Mutations in more than 15 genes are now known to cause severe congenital neutropenia (SCN); however, the pathologic mechanisms of most genetic defects are not fully defined. Deficiency of G6PC3, a glucose-6-phosphatase, causes a rare multisystem syndrome with SCN first described in 2009. We identified a family with 2 children with homozygous G6PC3 G260R mutations, a loss of enzymatic function, and typical syndrome features with the exception that their bone marrow biopsy pathology revealed abundant neutrophils consistent with myelokathexis. This pathologic finding is a hallmark of another type of SCN, WHIM syndrome, which is caused by gain-of-function mutations in CXCR4, a chemokine receptor and known neutrophil bone marrow retention factor. We found markedly increased CXCR4 expression on neutrophils from both our G6PC3-deficient patients and G6pc3(-/-) mice. In both patients, granulocyte colony-stimulating factor treatment normalized CXCR4 expression and neutrophil counts. In G6pc3(-/-) mice, the specific CXCR4 antagonist AMD3100 rapidly reversed neutropenia. Thus, myelokathexis associated with abnormally high neutrophil CXCR4 expression may contribute to neutropenia in G6PC3 deficiency and responds well to granulocyte colony-stimulating factor.

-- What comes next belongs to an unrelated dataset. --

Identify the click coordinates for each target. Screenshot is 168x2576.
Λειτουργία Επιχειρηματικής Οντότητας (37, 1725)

Chronic granulomatous disease as a risk factor for autoimmune disease.

Chronic granulomatous disease (CGD) is characterized by recurrent infections and granuloma formation. In addition, we have observed a number of diverse autoimmune conditions in our CGD population, suggesting that patients with CGD are at an elevated risk for development of autoimmune disorders. In this report, we describe antiphospholipid syndrome, recurrent pericardial effusion, juvenile idiopathic arthritis, IgA nephropathy, cutaneous lupus erythematosus, and autoimmune pulmonary disease in the setting of CGD. The presence and type of autoimmune disease have important treatment implications for patients with CGD.